Task data START

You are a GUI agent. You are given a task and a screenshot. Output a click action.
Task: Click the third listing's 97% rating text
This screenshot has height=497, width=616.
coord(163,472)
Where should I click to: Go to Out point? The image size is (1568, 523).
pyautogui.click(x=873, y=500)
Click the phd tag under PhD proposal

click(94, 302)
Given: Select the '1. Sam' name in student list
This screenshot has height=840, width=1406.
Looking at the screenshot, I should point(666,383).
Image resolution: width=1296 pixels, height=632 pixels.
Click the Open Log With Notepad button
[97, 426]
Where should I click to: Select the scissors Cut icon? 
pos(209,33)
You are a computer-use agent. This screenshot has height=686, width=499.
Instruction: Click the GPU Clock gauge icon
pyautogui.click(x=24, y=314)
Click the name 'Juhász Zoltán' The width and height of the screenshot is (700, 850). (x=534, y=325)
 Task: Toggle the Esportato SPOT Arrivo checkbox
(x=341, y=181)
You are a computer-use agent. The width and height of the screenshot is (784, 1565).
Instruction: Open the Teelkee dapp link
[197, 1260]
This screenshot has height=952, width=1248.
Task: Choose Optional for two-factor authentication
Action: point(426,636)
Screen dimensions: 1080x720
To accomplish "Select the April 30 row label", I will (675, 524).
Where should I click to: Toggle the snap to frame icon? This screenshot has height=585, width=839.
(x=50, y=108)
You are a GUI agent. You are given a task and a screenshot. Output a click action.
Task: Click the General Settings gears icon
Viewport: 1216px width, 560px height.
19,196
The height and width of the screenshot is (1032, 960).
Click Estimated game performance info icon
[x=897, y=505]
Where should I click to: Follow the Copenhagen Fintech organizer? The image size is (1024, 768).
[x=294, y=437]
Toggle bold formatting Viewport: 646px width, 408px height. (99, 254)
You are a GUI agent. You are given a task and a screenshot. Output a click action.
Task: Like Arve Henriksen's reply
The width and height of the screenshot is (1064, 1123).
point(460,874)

Task data END

- [What you will do] What lines in the entries above hold "name"? Copy every one.

- [Result of the task]
Given: Select the '1. Sam' name in student list
Click the name 'Juhász Zoltán' The width and height of the screenshot is (700, 850). (x=534, y=325)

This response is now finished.